Der Dachgarten und der Art-déco-Büroblock, der ihn beherbergt, gehören jedoch einem Mann, der mit Glamour und roten Teppichen nicht viel am Hut hat.

Einem Mann aus dem nicht ganz so mondänen Duisburg, dessen Vater und Onkel mit sozialem Wohnungsbau dort und in Mülheim ein Vermögen machten.

Einem Immobilien-Milliardär, der notorisch verschwiegen ist. Und den deutsche Mietervereine übelster Methoden beschuldigen: Eigentümer des Londoner Dachgartens ist Henning Conle. Vor genau einem Jahr kaufte die Liechtensteiner Gesellschaft Sirosa, eine der ungezählten Holdings in Conles Firmengeflecht, die grüne Oase in Kensington - für umgerechnet 270 Millionen Euro, wie es heißt.

Damit nicht genug. Keine drei Monate später erwarb Sirosa das Shell-Mex-House, einen wuchtigen Art-déco-Klotz direkt am Nordufer der Themse, in dem früher die Zentrale von Shell residierte. Preis: geschätzte 730 Millionen Euro. In den weltweit bekannten Einkaufsmeilen Regent Street und Oxford Street gehören dem 70-jährigen Conle außerdem mehrere Kaufhausgebäude. Insgesamt habe die Gruppe sieben Gewerbe-Immobilien in der britischen Hauptstadt gekauft, teilt eine von Conles deutschen Tochterfirmen auf Anfrage mit.

Conle hat sich einen Ruf als Hassfigur erarbeitet

Diese Gesellschaft namens Westfalia Immobilienverwaltung sitzt in einem weiß geklinkerten viergeschossigen Haus am Kaiserberg, einem Villenviertel in Duisburg. Schlicht, unauffällig. Genauso unauffällig wie das ganze öffentliche Leben des Milliardärs. Keine Auftritte auf roten Teppichen, keine Beziehungsdramen in den Boulevard-Blättern.

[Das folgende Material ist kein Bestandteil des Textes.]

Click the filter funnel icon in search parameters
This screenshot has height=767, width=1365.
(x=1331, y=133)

So wenig über die Person Henning Conle bekannt ist, so viel wurde aber über seinen rüden Umgang mit Mietern publik. Conle hat sich über die Jahrzehnte einen Ruf als Hassfigur vieler Mietervereine erarbeitet. Der Vorwurf: Er kaufe unsanierte Altbauten, investiere nichts in sie, lasse sie herunterkommen und setze Bewohner unter Druck, wenn diese wegen der Mängel schließlich ihre Miete kürzten.

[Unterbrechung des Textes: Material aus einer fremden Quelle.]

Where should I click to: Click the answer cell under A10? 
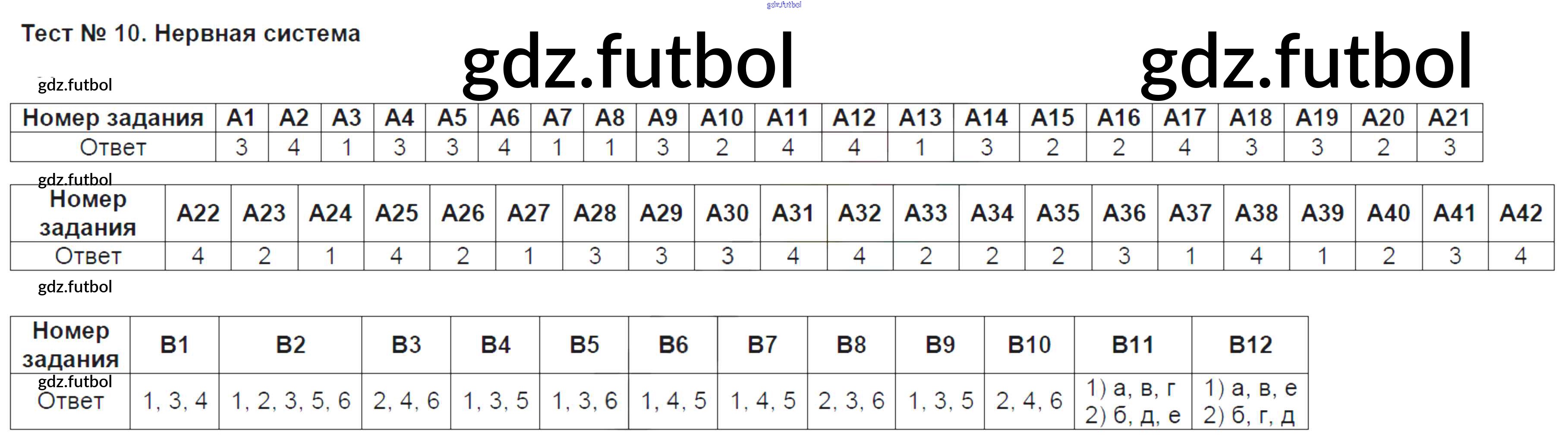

In Hamburg sollen dem Duisburger in den Neunzigerjahren mindestens 2500 Wohnungen gehört haben. Renitente Bewohner, die im Rückstand waren, soll er mit Aushängen im Treppenhaus angeschwärzt haben, klagt der Hamburger Verein "Mieter helfen Mietern". In Berlin wurde vor zwei Jahren ein Wohnhaus von Conle in Neukölln besetzt. Mieterschützer warfen ihm vor, das Gebäude leer stehen zu lassen, um es später teuer zu verkaufen.